Untying the Recursive Knot
clojureHere I present a couple of examples of the functional design pattern “untying the recursive knot.” I’ve found this useful on several occasions, for instance, when breaking apart mutually recursive functions. This material was inspired by Jon Harrop’s excellent Visual F# for Technical Computing.
First, let’s look at a simple factorial implementation using direct recursion:
(defn fact [n]
(if (= n 0) 1
(* n (fact (dec n)))))
We can break the direct recursive dependency by replacing the recursive calls with calls to a function argument:
(defn fact' [fact n]
(if (= n 0) 1
(* n (fact (dec n)))))
We have now broken the recursive knot!

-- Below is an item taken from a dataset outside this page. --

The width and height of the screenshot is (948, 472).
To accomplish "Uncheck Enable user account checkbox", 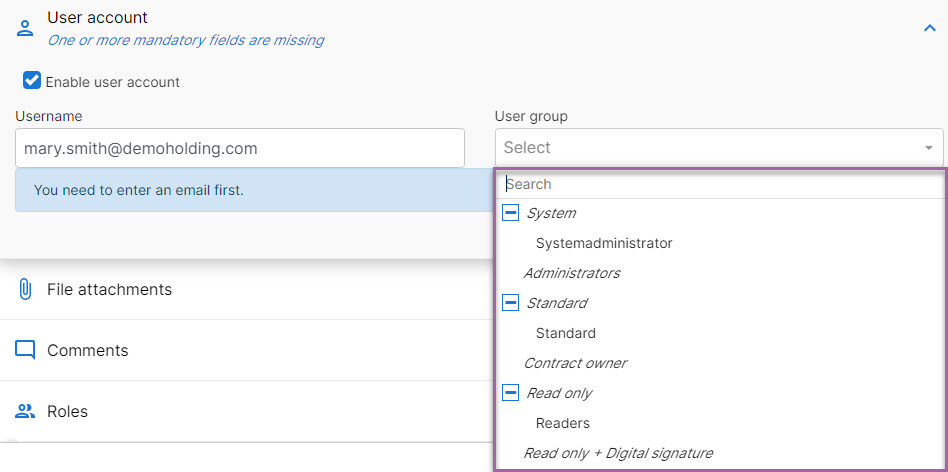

The functionality can be recovered by tying the recursive knot using the following Y combinator:
(defn y [f & xs]
(apply f (partial y f) xs))
For example:
(y fact' 10)
;; 3628800
This has given us extra power, we may for instance inject new functionality into every invocation without touching the original definition:
(y (fn [f n]
(println "fact" n)
(fact' f n))
5)
;; fact 5
;; fact 4
;; fact 3
;; fact 2
;; fact 1
;; fact 0
;; 120
Now for a more practical example when we have mutually recursive functions:
(declare odd)
(defn even [es os [e & xs]]
(if e
(odd (conj es e) os xs)
[es os]))
(defn odd [es os [o & xs]]
(if o
(even es (conj os o) xs)
[es os]))
(even [] [] (range 7))
;; [[0 2 4 6] [1 3 5]]
We can break these functions apart using the same strategy as with fact’ above:
(defn even' [odd es os [e & t]]
(if e
(odd (conj es e) os t)
[es os]))
(defn odd' [even es os [o & t]]
(if o
(even es (conj os o) t)
[es os]))
Please note that the (declare …) form is no longer required. The functions are now entirely independent and could live in different namespaces.
Using the same y combinator above, we can get back to the original functionality:
(y (fn [f & args] (apply even' (partial odd' f) args)) [] [] (range 7))
;; [[0 2 4 6] [1 3 5]]
A handy pattern to add to your functional toolbox.